(Saved data entries)

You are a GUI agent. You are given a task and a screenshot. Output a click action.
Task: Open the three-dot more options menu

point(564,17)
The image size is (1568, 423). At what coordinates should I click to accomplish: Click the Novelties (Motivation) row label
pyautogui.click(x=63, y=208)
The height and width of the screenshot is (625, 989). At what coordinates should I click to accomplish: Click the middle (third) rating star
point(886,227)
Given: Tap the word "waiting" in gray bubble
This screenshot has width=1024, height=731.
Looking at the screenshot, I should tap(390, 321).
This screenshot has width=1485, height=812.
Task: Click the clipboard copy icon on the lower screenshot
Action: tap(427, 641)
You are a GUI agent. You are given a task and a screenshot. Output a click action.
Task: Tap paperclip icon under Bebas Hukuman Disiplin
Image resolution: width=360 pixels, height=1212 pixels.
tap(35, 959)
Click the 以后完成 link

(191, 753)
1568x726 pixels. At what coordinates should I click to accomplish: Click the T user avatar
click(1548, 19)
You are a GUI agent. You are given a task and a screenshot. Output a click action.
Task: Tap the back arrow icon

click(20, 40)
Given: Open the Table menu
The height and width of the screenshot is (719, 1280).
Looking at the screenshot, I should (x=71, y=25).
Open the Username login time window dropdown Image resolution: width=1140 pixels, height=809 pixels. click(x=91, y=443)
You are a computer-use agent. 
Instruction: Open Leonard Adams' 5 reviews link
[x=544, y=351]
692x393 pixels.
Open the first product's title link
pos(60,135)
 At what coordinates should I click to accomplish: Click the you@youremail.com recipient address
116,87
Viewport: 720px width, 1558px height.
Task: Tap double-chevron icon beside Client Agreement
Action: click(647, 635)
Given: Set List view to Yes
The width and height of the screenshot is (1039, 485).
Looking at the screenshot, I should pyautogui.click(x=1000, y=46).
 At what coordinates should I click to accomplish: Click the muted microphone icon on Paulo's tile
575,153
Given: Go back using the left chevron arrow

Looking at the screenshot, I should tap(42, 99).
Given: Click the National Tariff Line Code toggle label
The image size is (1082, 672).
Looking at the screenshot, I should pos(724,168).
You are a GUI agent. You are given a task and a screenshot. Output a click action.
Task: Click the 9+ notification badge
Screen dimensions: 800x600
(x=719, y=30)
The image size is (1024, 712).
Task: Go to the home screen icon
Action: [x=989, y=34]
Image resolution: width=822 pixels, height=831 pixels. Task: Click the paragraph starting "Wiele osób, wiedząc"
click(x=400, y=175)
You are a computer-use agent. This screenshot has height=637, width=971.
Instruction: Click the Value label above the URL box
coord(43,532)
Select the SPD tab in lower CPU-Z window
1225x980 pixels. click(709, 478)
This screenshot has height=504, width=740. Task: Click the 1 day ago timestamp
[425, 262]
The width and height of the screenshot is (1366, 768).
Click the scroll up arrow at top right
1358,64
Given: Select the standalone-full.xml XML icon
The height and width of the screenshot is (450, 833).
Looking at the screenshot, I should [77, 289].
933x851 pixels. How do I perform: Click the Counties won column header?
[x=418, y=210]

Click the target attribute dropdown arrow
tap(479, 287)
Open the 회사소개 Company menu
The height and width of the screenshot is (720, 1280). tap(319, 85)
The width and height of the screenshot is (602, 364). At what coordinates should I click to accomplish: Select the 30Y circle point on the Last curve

PROBLEM :: Only the lines above that include the word "computer" belong in the answer; copy each one.

EXPECTED OUTPUT ::
You are a computer-use agent. 
You are a computer-use agent. This screenshot has height=637, width=971.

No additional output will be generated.